Cellergy Pharma is working to cure severe allergic diseases, including two large, underserved severe allergic disease markets (uncontrollable severe allergic asthma and severe food allergy), by using novel cancer-fighting CAR T cells that target and eliminate the source of allergic disease, called immunoglobulin-E (IgE)-producing cells.
The Wilmington-based company is re-engineering CAR T cells, first approved by the FDA in 2017, to destroy not cancer cells but immune cells that cause disease. “We are the first company in the world to target the antibody IgE, which causes all allergic diseases, but leave all other cells untouched,” says Ronald P. Dudek, president. Severe asthma alone costs the U.S. $60 billion and 3,500-4,000 deaths a year, he says.
The technology was developed by Cellergy co-founder and Chief Science Officer Mark Ma, MBBS, PhD, an immunologist. “Lucky for Delaware, he moved from the University of Pennsylvania to the Nemours Children’s Hospital here,” Dudek says. Nemours, a co-recipient of the grant, is a partner in the company as well.
Cellergy got a big boost in January 2024 when it received a Phase I Small Business Technology Transfer (STTR) grant of $300,000, from the National Institute of Allergy and Infectious Diseases, part of the National Institutes of Health. It used the money to hire a full-time bench scientist, Pooja Singhmar, PhD, who will develop the company’s lead CAR T cell product in conjunction with Dr. Ma. The money also pays for Cellergy’s new lab, which has been set up at The Innovation Space in Wilmington. “That was a real step forward for us to transition from virtual to real, to enable us to move forward to the development of our first product,” Dudek says. “Innovation Space is a remarkable business that seeds biotech companies. It is a lab space with shared instrumentation, which is huge. Otherwise, the expense would be almost defeating for a startup.”

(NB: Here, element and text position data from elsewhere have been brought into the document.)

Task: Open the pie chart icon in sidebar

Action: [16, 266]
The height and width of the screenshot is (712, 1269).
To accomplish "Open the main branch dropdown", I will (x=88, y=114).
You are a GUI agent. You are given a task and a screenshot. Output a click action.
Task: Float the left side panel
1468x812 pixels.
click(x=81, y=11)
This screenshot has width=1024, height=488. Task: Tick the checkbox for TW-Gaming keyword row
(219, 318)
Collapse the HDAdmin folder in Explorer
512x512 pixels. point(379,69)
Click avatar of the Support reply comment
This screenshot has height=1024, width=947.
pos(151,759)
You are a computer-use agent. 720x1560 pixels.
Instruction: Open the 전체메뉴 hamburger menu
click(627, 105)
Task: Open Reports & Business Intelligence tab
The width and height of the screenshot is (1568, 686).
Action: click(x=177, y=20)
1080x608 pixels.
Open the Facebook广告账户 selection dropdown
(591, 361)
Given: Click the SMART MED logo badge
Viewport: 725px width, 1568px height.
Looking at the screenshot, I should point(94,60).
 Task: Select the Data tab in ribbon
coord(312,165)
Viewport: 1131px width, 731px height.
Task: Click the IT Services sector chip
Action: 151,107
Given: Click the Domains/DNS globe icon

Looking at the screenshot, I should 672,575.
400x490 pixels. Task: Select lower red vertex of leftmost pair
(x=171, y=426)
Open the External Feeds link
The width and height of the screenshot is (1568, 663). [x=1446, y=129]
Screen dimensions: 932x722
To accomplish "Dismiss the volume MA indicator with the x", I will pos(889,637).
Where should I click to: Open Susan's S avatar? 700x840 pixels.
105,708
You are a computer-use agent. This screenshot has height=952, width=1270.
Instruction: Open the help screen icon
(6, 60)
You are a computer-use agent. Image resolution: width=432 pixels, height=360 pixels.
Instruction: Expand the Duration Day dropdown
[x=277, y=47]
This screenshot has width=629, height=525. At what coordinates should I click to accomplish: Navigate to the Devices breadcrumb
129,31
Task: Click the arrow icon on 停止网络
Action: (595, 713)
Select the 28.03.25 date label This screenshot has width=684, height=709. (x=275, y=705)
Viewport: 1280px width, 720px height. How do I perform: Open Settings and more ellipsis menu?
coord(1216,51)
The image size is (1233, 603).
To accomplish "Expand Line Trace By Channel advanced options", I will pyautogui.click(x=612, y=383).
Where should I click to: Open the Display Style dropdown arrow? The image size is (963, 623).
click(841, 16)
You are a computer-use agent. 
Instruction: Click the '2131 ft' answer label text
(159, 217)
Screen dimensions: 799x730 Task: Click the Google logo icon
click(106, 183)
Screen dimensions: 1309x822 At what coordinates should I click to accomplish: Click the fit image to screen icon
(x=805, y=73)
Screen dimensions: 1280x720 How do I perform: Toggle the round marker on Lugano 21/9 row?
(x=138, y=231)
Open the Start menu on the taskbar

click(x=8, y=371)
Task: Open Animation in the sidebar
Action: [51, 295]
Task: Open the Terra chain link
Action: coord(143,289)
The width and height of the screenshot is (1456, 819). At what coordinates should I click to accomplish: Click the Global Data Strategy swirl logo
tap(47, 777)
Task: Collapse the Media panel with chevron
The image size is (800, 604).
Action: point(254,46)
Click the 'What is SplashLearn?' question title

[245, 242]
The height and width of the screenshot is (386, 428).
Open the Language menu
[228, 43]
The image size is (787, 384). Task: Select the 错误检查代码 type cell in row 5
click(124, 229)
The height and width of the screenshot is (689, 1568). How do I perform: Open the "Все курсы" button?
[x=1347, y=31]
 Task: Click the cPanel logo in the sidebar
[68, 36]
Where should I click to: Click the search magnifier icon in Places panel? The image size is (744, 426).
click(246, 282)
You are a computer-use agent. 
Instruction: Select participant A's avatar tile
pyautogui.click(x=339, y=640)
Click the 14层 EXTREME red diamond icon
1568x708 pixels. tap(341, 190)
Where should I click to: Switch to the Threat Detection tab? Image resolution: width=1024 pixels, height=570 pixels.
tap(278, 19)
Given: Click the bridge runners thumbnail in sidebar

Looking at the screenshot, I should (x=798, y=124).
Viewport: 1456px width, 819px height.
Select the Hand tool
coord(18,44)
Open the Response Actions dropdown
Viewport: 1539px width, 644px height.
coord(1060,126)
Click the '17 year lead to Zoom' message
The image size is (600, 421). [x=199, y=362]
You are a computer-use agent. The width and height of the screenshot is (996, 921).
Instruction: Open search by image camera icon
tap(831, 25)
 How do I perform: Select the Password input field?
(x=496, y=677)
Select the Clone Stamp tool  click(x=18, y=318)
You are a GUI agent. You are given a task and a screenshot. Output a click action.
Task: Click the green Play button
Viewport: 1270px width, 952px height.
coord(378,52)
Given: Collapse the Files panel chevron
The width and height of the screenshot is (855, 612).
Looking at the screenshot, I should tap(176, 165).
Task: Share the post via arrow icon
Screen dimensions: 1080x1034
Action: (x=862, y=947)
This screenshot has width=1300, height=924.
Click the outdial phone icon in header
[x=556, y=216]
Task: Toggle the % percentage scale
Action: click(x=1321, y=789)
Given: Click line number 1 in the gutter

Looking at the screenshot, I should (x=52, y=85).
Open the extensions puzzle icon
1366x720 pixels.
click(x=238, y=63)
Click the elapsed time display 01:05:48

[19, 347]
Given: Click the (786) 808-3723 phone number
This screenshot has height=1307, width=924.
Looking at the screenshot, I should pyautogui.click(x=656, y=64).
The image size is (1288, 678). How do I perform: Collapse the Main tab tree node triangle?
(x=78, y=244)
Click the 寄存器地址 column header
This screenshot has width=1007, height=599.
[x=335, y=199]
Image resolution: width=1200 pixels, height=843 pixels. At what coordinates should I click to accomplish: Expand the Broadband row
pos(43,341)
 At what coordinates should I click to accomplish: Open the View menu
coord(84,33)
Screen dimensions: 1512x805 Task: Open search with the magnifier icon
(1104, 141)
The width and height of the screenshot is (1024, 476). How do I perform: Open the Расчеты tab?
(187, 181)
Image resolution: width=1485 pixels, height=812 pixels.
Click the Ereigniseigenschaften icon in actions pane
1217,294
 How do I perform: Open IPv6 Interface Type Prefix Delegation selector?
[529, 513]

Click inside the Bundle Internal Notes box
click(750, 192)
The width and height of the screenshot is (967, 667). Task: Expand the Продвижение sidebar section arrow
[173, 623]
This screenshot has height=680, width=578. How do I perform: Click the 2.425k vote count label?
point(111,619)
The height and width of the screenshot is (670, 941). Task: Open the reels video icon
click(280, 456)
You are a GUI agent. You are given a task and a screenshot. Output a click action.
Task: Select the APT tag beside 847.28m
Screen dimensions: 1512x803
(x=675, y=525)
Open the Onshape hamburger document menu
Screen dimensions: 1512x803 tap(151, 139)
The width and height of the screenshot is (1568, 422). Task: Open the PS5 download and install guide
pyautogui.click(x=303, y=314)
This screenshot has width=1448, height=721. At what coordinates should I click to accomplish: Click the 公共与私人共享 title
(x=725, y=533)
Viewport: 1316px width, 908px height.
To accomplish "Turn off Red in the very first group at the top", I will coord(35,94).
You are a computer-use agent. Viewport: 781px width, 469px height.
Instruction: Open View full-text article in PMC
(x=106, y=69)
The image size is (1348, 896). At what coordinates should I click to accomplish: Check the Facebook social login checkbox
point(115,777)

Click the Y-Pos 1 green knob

The company also saved about $200,000, which it had budgeted to hire a consultant to help steer it through the complex regulatory process. “We had the good fortune of meeting the president of a regulatory consult company at a meeting, and he was so taken with our technology, he agreed to consult with us for equity only,” Dudek says. “That has accelerated our timeline and helped us move ahead. He thought our approach was really amazing.”
The timeline may have accelerated, but that first product is still several years off; Cellergy hopes to begin Phase I clinical study in 2026, with Phase II and III in 2028, leading to a product launch in 2031, says Dudek. “It takes a long time to develop a therapeutic product.”
He should know. Cellergy is his fourth CAR T startup company. He began his career in 1980 as a “lab rat” doing research on T cell receptors at Scripps Research Institute in San Diego, then earned his MBA from UC Berkeley in 1989. “I have an eye for smart technology,” he says, “and when I saw Mark’s, it clicked with me.”